I posted in another post but figured this would be more clear.

I am making a giant 3 foot tall by 2 foot wide talking skull and need a super servo to control the mouth movement which weighs an estimated 1 to 2 lbs.
I have read a lot about using a wiper motor in a servo configuration to achieve this effect. Does anyone have any schematics or wiring diagrams, thoughts, ideas, links, etc.

Thanks,


----------



## HomeyDaClown (Oct 3, 2009)

There are a lot of articles on the web on building monster servos out of wiper motors. http://www.rcuniverse.com/forum/m_9236698/anchors_9236698/mpage_1/key_/anchor/tm.htm#9236698

It's not too difficult to setup but you will not have a lot of speed with any wiper motor in terms of degrees rotation per second. It would be fine for basic movements but hard to get the wiper motor to respond quick enough to realistically move the jaw.
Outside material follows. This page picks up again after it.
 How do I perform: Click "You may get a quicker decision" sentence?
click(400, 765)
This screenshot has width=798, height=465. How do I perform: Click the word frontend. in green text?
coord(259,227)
For a setup like you want to do, I'd use two way pneumatic cylinders instead. Plenty of speed there and you can still control it from a PC running VSA ($$$) or Vixen (free) with a basic relay board.


----------



## Shock (Apr 14, 2012)

Thank you for the info.


----------



## spinman1949 (Jun 29, 2009)

Another option is to stay with the servo and counter weight the jaw. I did this with my 3 axis and it allowed me to use a sub servo. If you can mount the jaw on a shaft you can use a spring and collet to allow for easy adjustment. I basicall got my jaw to stay closed with the spring and then the servo just had to overcome that force. Naturally you will still need a fairly strong servo to deal with the inertia. Here is a servo that while not cheap, would likely handle the load. It is fairly fast as well which you need for good mouth movement.

http://servocity.com/html/hs-7980th_servo.html


----------